• _Assignment_
Print all records exactly, leaving nothing out.
[Opening Records provided section]
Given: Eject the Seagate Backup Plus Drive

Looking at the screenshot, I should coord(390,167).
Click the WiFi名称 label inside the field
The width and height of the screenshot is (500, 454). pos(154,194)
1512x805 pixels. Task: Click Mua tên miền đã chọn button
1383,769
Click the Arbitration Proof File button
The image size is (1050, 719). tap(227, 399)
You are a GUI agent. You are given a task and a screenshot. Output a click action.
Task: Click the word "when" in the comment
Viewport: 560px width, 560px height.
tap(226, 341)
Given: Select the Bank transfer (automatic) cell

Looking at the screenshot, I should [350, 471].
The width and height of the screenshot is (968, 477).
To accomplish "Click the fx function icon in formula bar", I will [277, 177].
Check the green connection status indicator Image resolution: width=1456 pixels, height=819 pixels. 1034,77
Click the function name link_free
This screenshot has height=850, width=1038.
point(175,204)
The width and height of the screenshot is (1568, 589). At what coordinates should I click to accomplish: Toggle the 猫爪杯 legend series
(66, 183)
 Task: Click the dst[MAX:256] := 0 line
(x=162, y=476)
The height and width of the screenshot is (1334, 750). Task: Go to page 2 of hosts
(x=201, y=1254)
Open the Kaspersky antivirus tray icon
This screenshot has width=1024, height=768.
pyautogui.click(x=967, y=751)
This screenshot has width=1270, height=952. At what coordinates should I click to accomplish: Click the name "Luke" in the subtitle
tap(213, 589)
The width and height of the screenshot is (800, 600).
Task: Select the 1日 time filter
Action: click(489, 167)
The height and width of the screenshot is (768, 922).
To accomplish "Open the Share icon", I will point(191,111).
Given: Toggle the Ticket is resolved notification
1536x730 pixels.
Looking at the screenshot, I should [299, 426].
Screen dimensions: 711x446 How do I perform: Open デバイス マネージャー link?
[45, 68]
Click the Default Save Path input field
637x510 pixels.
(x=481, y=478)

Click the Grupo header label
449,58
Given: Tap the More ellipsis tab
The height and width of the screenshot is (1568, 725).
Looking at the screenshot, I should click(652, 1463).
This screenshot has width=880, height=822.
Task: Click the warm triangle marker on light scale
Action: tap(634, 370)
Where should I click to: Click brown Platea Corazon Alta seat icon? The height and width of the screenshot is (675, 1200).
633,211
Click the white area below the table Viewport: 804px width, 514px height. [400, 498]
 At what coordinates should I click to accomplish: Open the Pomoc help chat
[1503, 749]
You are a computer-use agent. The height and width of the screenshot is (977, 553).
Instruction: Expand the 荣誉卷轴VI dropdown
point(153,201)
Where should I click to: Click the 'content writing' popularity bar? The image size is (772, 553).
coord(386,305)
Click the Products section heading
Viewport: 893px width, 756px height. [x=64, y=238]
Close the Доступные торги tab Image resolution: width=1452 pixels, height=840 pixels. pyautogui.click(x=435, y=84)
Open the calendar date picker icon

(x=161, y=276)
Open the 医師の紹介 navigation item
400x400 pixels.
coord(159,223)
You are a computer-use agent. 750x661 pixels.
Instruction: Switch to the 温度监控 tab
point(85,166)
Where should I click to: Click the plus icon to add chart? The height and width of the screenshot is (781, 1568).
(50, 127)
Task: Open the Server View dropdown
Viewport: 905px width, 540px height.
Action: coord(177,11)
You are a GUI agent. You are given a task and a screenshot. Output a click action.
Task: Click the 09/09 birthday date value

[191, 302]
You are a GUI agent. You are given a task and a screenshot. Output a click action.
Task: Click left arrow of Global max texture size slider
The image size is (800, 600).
[Closing Records provided section]
• _Output of the task_
Given: Eject the Seagate Backup Plus Drive

Looking at the screenshot, I should coord(390,167).
Click the WiFi名称 label inside the field
The width and height of the screenshot is (500, 454). pos(154,194)
1512x805 pixels. Task: Click Mua tên miền đã chọn button
1383,769
Click the Arbitration Proof File button
The image size is (1050, 719). tap(227, 399)
You are a GUI agent. You are given a task and a screenshot. Output a click action.
Task: Click the word "when" in the comment
Viewport: 560px width, 560px height.
tap(226, 341)
Given: Select the Bank transfer (automatic) cell

Looking at the screenshot, I should [350, 471].
The width and height of the screenshot is (968, 477).
To accomplish "Click the fx function icon in formula bar", I will [277, 177].
Check the green connection status indicator Image resolution: width=1456 pixels, height=819 pixels. 1034,77
Click the function name link_free
This screenshot has height=850, width=1038.
point(175,204)
The width and height of the screenshot is (1568, 589). At what coordinates should I click to accomplish: Toggle the 猫爪杯 legend series
(66, 183)
 Task: Click the dst[MAX:256] := 0 line
(x=162, y=476)
The height and width of the screenshot is (1334, 750). Task: Go to page 2 of hosts
(x=201, y=1254)
Open the Kaspersky antivirus tray icon
This screenshot has width=1024, height=768.
pyautogui.click(x=967, y=751)
This screenshot has width=1270, height=952. At what coordinates should I click to accomplish: Click the name "Luke" in the subtitle
tap(213, 589)
The width and height of the screenshot is (800, 600).
Task: Select the 1日 time filter
Action: click(489, 167)
The height and width of the screenshot is (768, 922).
To accomplish "Open the Share icon", I will point(191,111).
Given: Toggle the Ticket is resolved notification
1536x730 pixels.
Looking at the screenshot, I should [299, 426].
Screen dimensions: 711x446 How do I perform: Open デバイス マネージャー link?
[45, 68]
Click the Default Save Path input field
637x510 pixels.
(x=481, y=478)

Click the Grupo header label
449,58
Given: Tap the More ellipsis tab
The height and width of the screenshot is (1568, 725).
Looking at the screenshot, I should click(652, 1463).
This screenshot has width=880, height=822.
Task: Click the warm triangle marker on light scale
Action: tap(634, 370)
Where should I click to: Click brown Platea Corazon Alta seat icon? The height and width of the screenshot is (675, 1200).
633,211
Click the white area below the table Viewport: 804px width, 514px height. [400, 498]
 At what coordinates should I click to accomplish: Open the Pomoc help chat
[1503, 749]
You are a computer-use agent. The height and width of the screenshot is (977, 553).
Instruction: Expand the 荣誉卷轴VI dropdown
point(153,201)
Where should I click to: Click the 'content writing' popularity bar? The image size is (772, 553).
coord(386,305)
Click the Products section heading
Viewport: 893px width, 756px height. [x=64, y=238]
Close the Доступные торги tab Image resolution: width=1452 pixels, height=840 pixels. pyautogui.click(x=435, y=84)
Open the calendar date picker icon

(x=161, y=276)
Open the 医師の紹介 navigation item
400x400 pixels.
coord(159,223)
You are a computer-use agent. 750x661 pixels.
Instruction: Switch to the 温度监控 tab
point(85,166)
Where should I click to: Click the plus icon to add chart? The height and width of the screenshot is (781, 1568).
(50, 127)
Task: Open the Server View dropdown
Viewport: 905px width, 540px height.
Action: coord(177,11)
You are a GUI agent. You are given a task and a screenshot. Output a click action.
Task: Click the 09/09 birthday date value

[191, 302]
You are a GUI agent. You are given a task and a screenshot. Output a click action.
Task: Click left arrow of Global max texture size slider
The image size is (800, 600).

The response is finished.